======== DATA TO EXAMINE ========
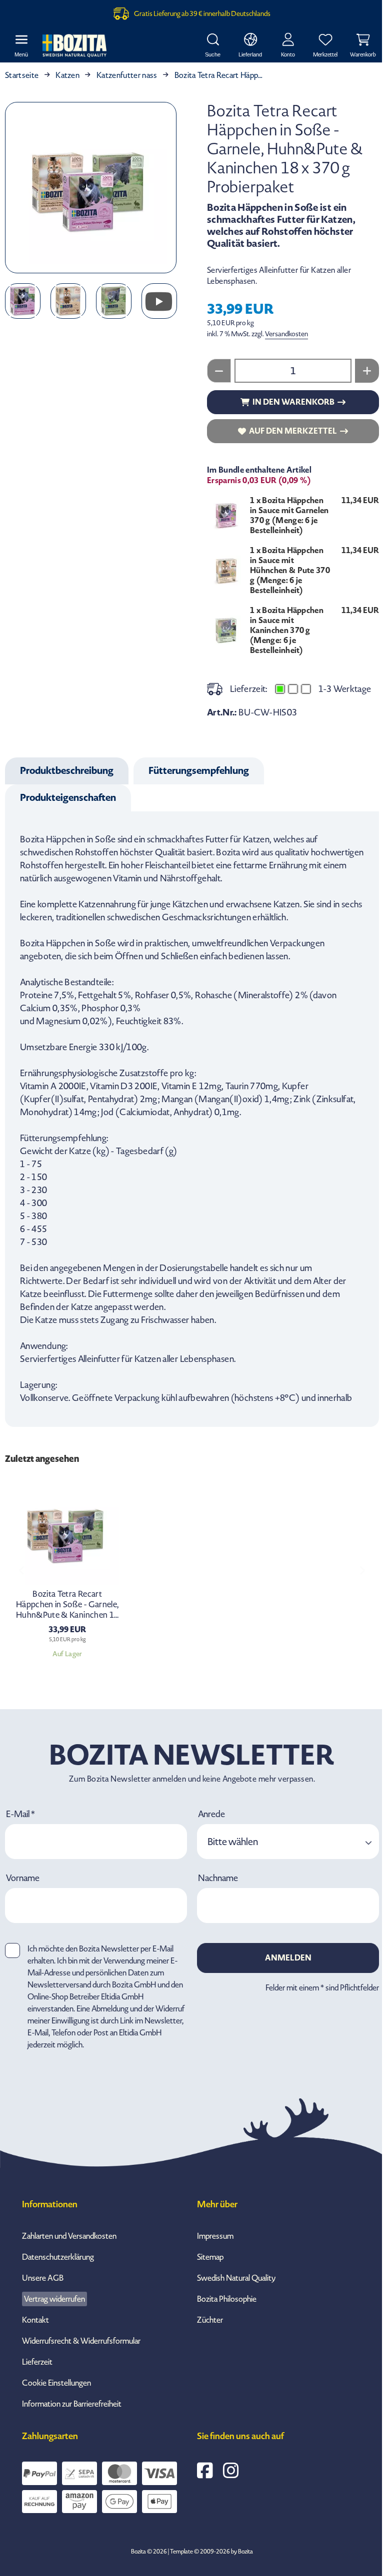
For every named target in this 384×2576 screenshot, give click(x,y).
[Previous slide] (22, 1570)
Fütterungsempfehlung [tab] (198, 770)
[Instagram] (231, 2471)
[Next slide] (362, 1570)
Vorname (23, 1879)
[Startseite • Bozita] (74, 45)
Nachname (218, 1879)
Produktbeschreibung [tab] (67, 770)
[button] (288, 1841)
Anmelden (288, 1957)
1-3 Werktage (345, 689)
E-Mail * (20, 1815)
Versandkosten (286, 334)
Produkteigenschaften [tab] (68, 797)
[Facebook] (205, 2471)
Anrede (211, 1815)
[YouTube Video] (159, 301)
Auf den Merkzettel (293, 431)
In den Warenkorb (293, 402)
========
PROBLEM TO WORK ON
The reply should hold the lines from the top of the records through the line containing "Anmelden (288, 1957)", reproduced exactly, and no pictures.

ANSWER SPACE
For every named target in this 384×2576 screenshot, give click(x,y).
[Previous slide] (22, 1570)
Fütterungsempfehlung [tab] (198, 770)
[Instagram] (231, 2471)
[Next slide] (362, 1570)
Vorname (23, 1879)
[Startseite • Bozita] (74, 45)
Nachname (218, 1879)
Produktbeschreibung [tab] (67, 770)
[button] (288, 1841)
Anmelden (288, 1957)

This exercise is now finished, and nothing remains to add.